Phoenix -- A Novel Technique for Performance-Aware Orchestration of Thread and Page Table Placement in NUMA Systems
Mohammad Siavashi, Alireza Sanaee, Mohsen Sharifi, Gianni Antichi
TL;DR
NUMA systems incur remote page-walk penalties and coherency overhead from page-table replication. Phoenix introduces an integrated OS approach that differentiates page tables from data pages, enabling on-demand replication and direct page-table migration coordinated with thread scheduling, while also leveraging memory-bandwidth management to preserve QoS. Its combined design—thread consolidation, home-node placement, and selective replication—demonstrates substantial performance gains on real hardware over prior work, with improved CPU-cycle and page-walk efficiency and better resilience to inter-socket interference. Implemented as a Linux loadable kernel module, Phoenix achieves practical, production-friendly improvements and highlights the value of co-designing schedulers and memory managers for NUMA-aware systems.
Abstract
The emergence of symmetric multi-processing (SMP) systems with non-uniform memory access (NUMA) has prompted extensive research on process and data placement to mitigate the performance impact of NUMA on applications. However, existing solutions often overlook the coordination between the CPU scheduler and memory manager, leading to inefficient thread and page table placement. Moreover, replication techniques employed to improve locality suffer from redundant replicas, scalability barriers, and performance degradation due to memory bandwidth and inter-socket interference.
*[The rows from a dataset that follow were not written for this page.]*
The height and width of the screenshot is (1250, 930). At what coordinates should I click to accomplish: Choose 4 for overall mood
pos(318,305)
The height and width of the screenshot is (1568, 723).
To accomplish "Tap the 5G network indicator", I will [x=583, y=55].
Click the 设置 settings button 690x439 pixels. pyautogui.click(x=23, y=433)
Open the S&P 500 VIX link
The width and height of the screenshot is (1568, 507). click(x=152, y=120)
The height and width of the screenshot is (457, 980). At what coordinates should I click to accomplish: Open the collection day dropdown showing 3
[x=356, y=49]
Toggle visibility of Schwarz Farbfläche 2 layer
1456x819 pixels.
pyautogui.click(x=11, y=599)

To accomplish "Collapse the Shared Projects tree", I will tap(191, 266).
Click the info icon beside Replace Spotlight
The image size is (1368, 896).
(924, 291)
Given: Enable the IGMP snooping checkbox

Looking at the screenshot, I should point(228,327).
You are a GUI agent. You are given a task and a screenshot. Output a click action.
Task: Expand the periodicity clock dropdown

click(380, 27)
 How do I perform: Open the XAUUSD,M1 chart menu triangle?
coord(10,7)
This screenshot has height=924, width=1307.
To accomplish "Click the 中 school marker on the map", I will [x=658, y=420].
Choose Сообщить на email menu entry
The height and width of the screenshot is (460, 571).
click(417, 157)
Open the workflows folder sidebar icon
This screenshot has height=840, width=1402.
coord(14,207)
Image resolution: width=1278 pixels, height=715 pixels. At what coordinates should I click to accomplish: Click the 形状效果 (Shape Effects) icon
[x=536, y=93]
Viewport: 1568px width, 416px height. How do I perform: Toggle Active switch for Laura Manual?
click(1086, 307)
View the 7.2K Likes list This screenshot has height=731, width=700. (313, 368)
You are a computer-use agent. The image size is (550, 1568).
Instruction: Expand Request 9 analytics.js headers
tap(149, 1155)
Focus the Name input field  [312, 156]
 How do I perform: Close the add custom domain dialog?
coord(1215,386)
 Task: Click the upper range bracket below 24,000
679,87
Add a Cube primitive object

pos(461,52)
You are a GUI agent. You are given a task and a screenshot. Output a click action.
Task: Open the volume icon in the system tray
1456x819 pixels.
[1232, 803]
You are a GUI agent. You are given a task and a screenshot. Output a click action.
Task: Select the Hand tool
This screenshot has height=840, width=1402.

In this paper, we present Phoenix, a novel integrated CPU scheduler and memory manager with on-demand page table replication mechanism. Phoenix integrates the CPU scheduler and memory management subsystems, allowing for coordinated thread and page table placement. By differentiating between data and page table pages, Phoenix enables direct migration or replication of page tables based on application behavior. Additionally, Phoenix employs memory bandwidth management mechanism to maintain Quality of Service (QoS) while mitigating coherency maintenance overhead. We implemented Phoenix as a loadable kernel module for Linux, ensuring compatibility with legacy applications and ease of deployment. Our evaluation on real hardware demonstrates that Phoenix reduces CPU cycles by 2.09x and page-walk cycles by 1.58x compared to state-of-the-art solutions.